The firm underscored the necessity of continued investments in both direct and indirect channels to bolster performance in new product categories. Despite the positive outlook on CrowdStrike’s long-term platform positioning, the firm anticipates limited near-term upside. This view is influenced by the company’s preannounced results for the first quarter of fiscal year 2026, which suggest that significant revisions to guidance are unlikely at this early stage of the fiscal year.

CrowdStrike, a leader in cloud-delivered endpoint and cloud workload protection, has been navigating a rapidly evolving cybersecurity landscape. The firm’s focus on NNARR is indicative of its commitment to growing its customer base and expanding its recurring revenue streams. The analyst’s comments reflect a balance between recognizing the company’s strategic initiatives and the practical challenges it faces in a competitive and changing market.

The analyst’s commentary provided a nuanced perspective on CrowdStrike’s performance and outlook. While acknowledging the potential for growth in the latter half of the year, the firm highlighted several factors that could temper near-term expectations for the cybersecurity company.

Investors and interested parties following CrowdStrike will likely monitor the company’s progress in expanding its product adoption and managing the various market and macroeconomic factors that could influence its performance. The broader analyst consensus remains strongly bullish, with price targets ranging from $321 to $545. With the reaffirmed Overweight rating and $475.00 price target, Cantor Fitzgerald signals confidence in CrowdStrike’s long-term prospects despite the current cautious stance on its immediate trajectory.

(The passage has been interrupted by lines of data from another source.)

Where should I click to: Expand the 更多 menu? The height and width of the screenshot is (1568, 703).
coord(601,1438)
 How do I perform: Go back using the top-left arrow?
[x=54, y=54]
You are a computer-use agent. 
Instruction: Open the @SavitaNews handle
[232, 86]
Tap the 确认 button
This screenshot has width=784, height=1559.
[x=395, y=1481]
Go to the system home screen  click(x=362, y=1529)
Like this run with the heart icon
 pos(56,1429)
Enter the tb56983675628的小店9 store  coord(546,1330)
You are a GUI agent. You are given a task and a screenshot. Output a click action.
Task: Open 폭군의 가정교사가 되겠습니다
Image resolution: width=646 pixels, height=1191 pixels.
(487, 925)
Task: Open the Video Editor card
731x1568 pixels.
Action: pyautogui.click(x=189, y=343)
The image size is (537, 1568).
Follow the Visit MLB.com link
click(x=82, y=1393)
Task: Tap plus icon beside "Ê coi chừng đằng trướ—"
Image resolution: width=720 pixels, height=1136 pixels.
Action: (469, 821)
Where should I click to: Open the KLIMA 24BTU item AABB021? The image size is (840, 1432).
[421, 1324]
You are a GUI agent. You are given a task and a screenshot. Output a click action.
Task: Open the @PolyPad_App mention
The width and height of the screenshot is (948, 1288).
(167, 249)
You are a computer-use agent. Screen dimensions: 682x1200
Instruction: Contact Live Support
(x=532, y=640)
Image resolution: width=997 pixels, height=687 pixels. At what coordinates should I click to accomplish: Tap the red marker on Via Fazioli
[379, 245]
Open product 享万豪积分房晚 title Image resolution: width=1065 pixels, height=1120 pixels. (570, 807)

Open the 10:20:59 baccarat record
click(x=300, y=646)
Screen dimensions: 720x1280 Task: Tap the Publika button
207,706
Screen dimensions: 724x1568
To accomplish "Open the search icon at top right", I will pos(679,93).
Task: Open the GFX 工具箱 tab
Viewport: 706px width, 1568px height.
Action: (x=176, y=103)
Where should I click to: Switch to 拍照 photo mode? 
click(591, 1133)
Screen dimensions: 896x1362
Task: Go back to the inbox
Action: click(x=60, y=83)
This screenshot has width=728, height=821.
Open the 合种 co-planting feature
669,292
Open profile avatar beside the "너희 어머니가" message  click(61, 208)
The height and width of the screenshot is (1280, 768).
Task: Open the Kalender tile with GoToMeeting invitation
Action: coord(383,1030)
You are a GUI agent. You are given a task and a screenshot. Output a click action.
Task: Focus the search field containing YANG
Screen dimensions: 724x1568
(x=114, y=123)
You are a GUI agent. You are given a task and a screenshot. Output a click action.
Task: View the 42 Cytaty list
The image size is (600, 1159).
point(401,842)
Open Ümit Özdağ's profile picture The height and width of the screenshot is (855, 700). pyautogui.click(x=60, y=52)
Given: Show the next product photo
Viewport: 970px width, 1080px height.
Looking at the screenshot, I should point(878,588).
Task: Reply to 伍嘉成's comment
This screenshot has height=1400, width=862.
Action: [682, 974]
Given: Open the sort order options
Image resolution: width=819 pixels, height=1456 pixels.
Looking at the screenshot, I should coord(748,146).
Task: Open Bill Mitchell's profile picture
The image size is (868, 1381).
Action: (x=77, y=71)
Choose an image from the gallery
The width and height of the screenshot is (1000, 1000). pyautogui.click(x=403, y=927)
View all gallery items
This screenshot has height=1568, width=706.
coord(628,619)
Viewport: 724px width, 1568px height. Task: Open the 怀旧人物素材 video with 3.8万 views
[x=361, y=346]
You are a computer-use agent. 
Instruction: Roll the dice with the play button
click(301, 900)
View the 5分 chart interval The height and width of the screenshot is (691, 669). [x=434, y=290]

For deeper insights into CrowdStrike’s valuation and growth prospects, explore the detailed Pro Research Report available on InvestingPro.

In other recent news, CrowdStrike Holdings has seen several significant developments. S&P Global Ratings revised its outlook for CrowdStrike to positive from stable, affirming a ’BB+’ issuer credit rating and noting strong operating performance. The company’s annual recurring revenue is projected to reach $5 billion, with free cash flow expected to exceed $1 billion annually. In terms of earnings, CrowdStrike reaffirmed its full-year guidance for fiscal year 2026, despite announcing a workforce reduction affecting 5% of its employees. Analysts from UBS, Stifel, and KeyBanc have all raised their price targets for CrowdStrike, reflecting confidence in its future performance, with UBS setting a target of $545, Stifel at $480, and KeyBanc at $495. UBS and Stifel maintained a Buy rating, while KeyBanc kept an Overweight rating, signaling positive expectations for the company. Additionally, CrowdStrike has appointed Brad Burns as its new Chief Communications Officer to enhance its global communications strategy. This appointment comes as the company continues to expand its influence in the cybersecurity sector, particularly with its AI-powered security solutions.